Figure 3. High-content super-resolution microscopy labeling techniques.

a.) DNA-PAINT is used to localize antibody-labeled proteins (purple and gray). Left Panel: Diffusing dye-conjugated imager strands can bind to complementary docking strands on the antibodies. Upon binding, their fluorescence images on the detector become localized in space, which enables precise position estimations of the so-labeled proteins. Middle Panel: Docking strands used in FRET-PAINT are conjugated to a FRET acceptor dye. FRET occurs only after binding of an imager strand, which is conjugated to a FRET donor dye. FRET emission of the acceptor dye is used to localize the labeled protein. Raising the concentration of imager strands does not increase the background in the emission channel of the acceptor dye, but accelerates the data acquisition time by increasing the imager strand binding rates.
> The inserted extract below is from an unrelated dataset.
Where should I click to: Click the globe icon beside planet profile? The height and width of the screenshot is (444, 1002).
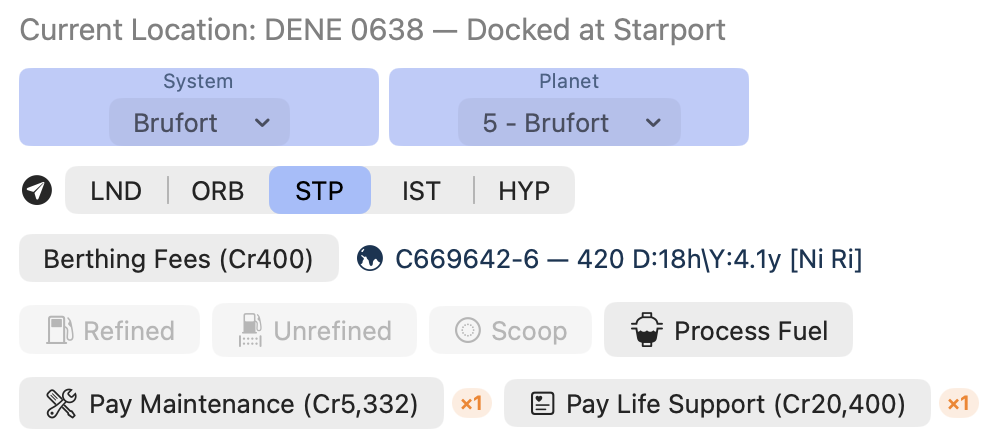click(x=370, y=259)
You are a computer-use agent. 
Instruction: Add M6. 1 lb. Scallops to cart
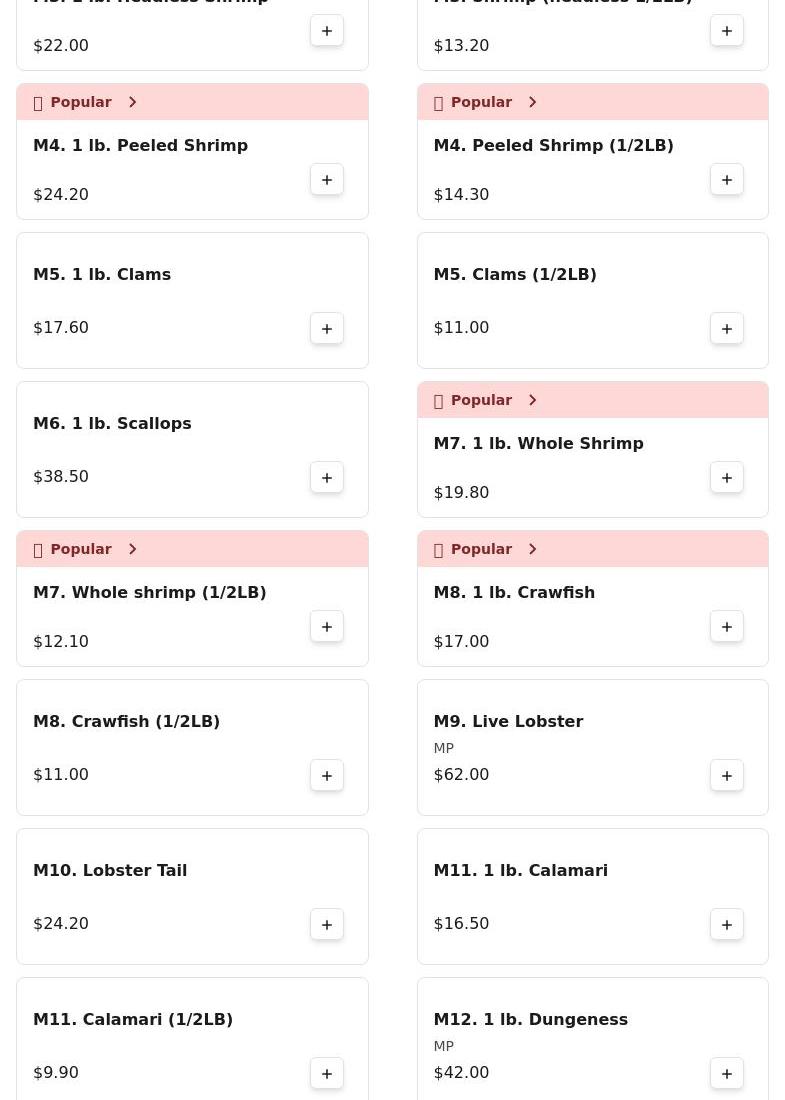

Right Panel: Exchange-PAINT enables multiplexed labeling by sequentially introducing multiple different imager strands that are conjugated with the same dye after repeated washing steps. b) MERFISH localizes multiple RNA transcripts by introducing encoding RNA probes that bind to M distinct RNA transcripts through complementary base-pairing (black lines). Each encoding probe contains a unique combination of readout sequences (colored lines), which act as docking sites for STORM dye-modified imager probes. Fluorescent imager probes (yellow stars) are sequentially introduced, imaged, and then photobleached or chemically cleaved (grey stars) prior to the next round of imaging. If a localized fluorescence signal is measured in a given imaging round, the position of the RNA transcript can be determined and the bit value for this position is set to 1. Over N rounds of imaging, an N-bit barcode is generated that uniquely identifies the RNA transcript.